Task statement>
Give a verbatim quotation of every record.
*** Begin section ***
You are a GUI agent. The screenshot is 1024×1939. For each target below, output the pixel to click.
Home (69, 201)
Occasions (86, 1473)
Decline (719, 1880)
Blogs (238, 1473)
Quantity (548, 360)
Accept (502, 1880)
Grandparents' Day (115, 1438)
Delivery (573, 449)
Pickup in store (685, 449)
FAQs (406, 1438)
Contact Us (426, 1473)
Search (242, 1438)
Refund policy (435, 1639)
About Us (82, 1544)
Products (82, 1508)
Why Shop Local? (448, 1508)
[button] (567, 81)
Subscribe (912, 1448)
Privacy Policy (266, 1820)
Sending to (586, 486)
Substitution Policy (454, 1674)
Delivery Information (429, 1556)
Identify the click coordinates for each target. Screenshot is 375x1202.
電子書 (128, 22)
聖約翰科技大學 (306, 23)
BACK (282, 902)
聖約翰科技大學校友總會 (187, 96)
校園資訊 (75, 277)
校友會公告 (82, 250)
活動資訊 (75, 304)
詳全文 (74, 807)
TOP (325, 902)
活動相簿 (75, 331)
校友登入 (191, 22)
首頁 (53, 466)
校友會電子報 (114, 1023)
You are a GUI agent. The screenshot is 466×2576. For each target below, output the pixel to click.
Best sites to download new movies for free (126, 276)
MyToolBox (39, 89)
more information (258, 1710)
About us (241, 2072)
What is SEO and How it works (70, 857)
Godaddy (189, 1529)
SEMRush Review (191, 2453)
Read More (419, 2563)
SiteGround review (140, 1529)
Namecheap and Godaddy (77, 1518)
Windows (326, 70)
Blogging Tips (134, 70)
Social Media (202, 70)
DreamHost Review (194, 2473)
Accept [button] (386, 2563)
*** End section ***
Exercise result>
You are a GUI agent. The screenshot is 1024×1939. For each target below, output the pixel to click.
Home (69, 201)
Occasions (86, 1473)
Decline (719, 1880)
Blogs (238, 1473)
Quantity (548, 360)
Accept (502, 1880)
Grandparents' Day (115, 1438)
Delivery (573, 449)
Pickup in store (685, 449)
FAQs (406, 1438)
Contact Us (426, 1473)
Search (242, 1438)
Refund policy (435, 1639)
About Us (82, 1544)
Products (82, 1508)
Why Shop Local? (448, 1508)
[button] (567, 81)
Subscribe (912, 1448)
Privacy Policy (266, 1820)
Sending to (586, 486)
Substitution Policy (454, 1674)
Delivery Information (429, 1556)
Identify the click coordinates for each target. Screenshot is 375x1202.
電子書 (128, 22)
聖約翰科技大學 (306, 23)
BACK (282, 902)
聖約翰科技大學校友總會 (187, 96)
校園資訊 (75, 277)
校友會公告 (82, 250)
活動資訊 (75, 304)
詳全文 (74, 807)
TOP (325, 902)
活動相簿 (75, 331)
校友登入 (191, 22)
首頁 (53, 466)
校友會電子報 (114, 1023)
You are a GUI agent. The screenshot is 466×2576. For each target below, output the pixel to click.
Best sites to download new movies for free (126, 276)
MyToolBox (39, 89)
more information (258, 1710)
About us (241, 2072)
What is SEO and How it works (70, 857)
Godaddy (189, 1529)
SEMRush Review (191, 2453)
Read More (419, 2563)
SiteGround review (140, 1529)
Namecheap and Godaddy (77, 1518)
Windows (326, 70)
Blogging Tips (134, 70)
Social Media (202, 70)
DreamHost Review (194, 2473)
Accept [button] (386, 2563)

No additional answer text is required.